**About this task:** Identify all lines below that hold "computer" and collect them.

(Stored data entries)
:::

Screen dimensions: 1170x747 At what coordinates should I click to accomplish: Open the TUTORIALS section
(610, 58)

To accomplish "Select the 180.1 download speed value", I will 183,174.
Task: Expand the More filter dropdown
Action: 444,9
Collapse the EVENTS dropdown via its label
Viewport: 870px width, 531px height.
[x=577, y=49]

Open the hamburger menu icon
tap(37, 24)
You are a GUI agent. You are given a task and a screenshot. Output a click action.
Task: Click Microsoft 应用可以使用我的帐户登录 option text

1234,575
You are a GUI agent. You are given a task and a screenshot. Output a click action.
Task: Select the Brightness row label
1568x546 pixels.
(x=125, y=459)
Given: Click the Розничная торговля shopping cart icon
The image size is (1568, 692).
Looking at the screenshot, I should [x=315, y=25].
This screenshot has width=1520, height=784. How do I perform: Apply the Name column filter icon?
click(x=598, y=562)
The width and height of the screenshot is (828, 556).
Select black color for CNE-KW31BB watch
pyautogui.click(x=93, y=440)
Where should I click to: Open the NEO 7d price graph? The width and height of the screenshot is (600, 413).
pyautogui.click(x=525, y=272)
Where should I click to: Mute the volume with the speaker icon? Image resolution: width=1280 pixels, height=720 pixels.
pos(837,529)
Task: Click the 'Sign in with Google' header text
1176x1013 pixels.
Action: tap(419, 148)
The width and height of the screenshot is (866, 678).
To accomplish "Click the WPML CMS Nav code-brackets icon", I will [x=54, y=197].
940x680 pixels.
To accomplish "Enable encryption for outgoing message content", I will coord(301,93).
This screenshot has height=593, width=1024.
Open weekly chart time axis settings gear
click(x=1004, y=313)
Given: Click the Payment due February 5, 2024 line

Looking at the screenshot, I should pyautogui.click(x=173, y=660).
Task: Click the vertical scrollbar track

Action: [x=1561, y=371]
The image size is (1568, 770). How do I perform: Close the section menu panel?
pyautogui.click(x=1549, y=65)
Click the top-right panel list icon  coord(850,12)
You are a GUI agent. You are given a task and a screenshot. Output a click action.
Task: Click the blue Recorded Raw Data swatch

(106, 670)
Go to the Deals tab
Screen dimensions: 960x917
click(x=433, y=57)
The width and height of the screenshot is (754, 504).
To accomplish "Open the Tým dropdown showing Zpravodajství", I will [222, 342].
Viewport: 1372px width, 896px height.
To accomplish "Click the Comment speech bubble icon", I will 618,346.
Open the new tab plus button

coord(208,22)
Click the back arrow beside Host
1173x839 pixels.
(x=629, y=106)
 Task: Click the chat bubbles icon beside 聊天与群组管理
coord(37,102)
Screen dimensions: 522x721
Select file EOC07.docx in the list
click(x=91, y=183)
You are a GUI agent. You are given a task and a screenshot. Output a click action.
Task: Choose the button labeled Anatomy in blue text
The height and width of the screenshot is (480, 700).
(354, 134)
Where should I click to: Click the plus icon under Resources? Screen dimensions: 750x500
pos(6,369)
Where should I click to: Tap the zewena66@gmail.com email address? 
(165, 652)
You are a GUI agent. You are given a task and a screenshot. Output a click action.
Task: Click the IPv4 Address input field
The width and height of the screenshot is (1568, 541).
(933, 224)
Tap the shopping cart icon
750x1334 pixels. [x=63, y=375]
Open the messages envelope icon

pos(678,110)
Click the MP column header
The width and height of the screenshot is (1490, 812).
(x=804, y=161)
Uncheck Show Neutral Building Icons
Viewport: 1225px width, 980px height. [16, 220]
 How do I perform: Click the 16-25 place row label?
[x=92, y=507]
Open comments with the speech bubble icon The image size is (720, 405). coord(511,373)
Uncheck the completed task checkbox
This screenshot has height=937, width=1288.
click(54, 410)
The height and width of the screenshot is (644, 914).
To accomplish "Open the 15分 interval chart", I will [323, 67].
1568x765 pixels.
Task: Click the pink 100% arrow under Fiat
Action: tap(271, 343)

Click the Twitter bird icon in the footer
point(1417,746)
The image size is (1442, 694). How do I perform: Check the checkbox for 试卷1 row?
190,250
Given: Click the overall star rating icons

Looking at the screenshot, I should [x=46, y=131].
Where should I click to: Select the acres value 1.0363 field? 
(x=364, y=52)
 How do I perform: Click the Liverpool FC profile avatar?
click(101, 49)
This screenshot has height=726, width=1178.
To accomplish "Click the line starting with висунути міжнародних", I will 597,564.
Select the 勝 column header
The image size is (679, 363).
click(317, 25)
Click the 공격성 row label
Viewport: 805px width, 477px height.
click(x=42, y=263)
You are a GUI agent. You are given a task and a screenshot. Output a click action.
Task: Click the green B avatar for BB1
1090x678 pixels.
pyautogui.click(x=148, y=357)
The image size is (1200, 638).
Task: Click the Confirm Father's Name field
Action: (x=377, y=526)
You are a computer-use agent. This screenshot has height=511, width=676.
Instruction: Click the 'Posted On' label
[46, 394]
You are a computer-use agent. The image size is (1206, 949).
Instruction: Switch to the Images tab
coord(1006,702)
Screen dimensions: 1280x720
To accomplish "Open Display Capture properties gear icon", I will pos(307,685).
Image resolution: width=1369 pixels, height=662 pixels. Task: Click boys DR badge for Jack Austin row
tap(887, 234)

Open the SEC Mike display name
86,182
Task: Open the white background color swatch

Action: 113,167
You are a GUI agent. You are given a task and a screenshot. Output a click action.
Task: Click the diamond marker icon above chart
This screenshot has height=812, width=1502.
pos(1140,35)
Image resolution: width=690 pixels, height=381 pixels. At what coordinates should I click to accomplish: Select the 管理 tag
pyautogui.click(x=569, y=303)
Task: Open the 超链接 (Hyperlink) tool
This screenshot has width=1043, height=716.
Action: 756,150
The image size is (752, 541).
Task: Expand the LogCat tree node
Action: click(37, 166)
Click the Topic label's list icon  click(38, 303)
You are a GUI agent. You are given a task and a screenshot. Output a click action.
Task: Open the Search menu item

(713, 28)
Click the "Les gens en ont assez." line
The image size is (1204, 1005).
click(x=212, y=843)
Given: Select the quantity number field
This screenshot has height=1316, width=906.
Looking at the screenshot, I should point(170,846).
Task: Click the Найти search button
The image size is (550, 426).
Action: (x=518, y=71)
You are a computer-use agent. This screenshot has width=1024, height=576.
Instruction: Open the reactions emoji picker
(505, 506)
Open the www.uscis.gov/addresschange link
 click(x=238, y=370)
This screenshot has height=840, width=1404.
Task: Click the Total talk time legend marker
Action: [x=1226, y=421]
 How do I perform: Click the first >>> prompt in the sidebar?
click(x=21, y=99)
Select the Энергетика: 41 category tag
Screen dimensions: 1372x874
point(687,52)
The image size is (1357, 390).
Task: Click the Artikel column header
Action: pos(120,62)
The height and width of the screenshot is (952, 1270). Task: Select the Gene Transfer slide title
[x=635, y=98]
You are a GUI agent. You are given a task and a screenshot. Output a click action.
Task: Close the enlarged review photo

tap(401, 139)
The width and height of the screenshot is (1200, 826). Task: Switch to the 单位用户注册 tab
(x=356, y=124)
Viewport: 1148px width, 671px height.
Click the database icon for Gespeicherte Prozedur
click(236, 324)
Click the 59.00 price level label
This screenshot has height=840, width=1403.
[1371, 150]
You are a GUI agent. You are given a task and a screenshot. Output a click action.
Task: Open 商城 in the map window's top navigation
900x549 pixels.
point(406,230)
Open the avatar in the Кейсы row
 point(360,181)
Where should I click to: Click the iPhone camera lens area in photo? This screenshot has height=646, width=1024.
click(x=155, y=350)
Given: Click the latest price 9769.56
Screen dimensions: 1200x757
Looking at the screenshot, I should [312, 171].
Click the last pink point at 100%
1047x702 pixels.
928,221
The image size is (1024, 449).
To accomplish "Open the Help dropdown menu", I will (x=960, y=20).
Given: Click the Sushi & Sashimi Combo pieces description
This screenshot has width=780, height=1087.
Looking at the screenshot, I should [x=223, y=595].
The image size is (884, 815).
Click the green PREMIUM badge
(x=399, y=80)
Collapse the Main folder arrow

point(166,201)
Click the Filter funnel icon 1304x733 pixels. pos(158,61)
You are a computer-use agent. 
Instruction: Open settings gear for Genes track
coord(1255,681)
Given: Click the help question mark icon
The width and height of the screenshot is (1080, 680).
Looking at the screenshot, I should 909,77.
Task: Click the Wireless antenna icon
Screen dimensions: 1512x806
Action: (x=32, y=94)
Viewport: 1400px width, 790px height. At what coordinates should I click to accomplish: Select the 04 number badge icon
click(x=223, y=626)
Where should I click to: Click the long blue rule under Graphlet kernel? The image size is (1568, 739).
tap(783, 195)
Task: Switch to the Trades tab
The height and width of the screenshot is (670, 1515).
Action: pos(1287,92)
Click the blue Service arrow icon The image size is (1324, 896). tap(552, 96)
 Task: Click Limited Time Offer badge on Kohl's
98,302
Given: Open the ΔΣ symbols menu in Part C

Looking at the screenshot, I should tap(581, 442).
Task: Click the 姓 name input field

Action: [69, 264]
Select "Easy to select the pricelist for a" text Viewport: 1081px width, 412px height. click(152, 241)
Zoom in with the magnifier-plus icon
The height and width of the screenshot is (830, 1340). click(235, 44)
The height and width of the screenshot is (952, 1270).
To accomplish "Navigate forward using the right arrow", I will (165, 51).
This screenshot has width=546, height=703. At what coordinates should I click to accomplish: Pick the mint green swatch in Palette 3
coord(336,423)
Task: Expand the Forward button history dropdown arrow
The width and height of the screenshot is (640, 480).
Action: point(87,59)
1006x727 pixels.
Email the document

:::

**Output for this exercise:**
You are a computer-use agent. This screenshot has height=511, width=676.
You are a computer-use agent. The image size is (1206, 949).
You are a computer-use agent. This screenshot has width=1024, height=576.
You are a computer-use agent. 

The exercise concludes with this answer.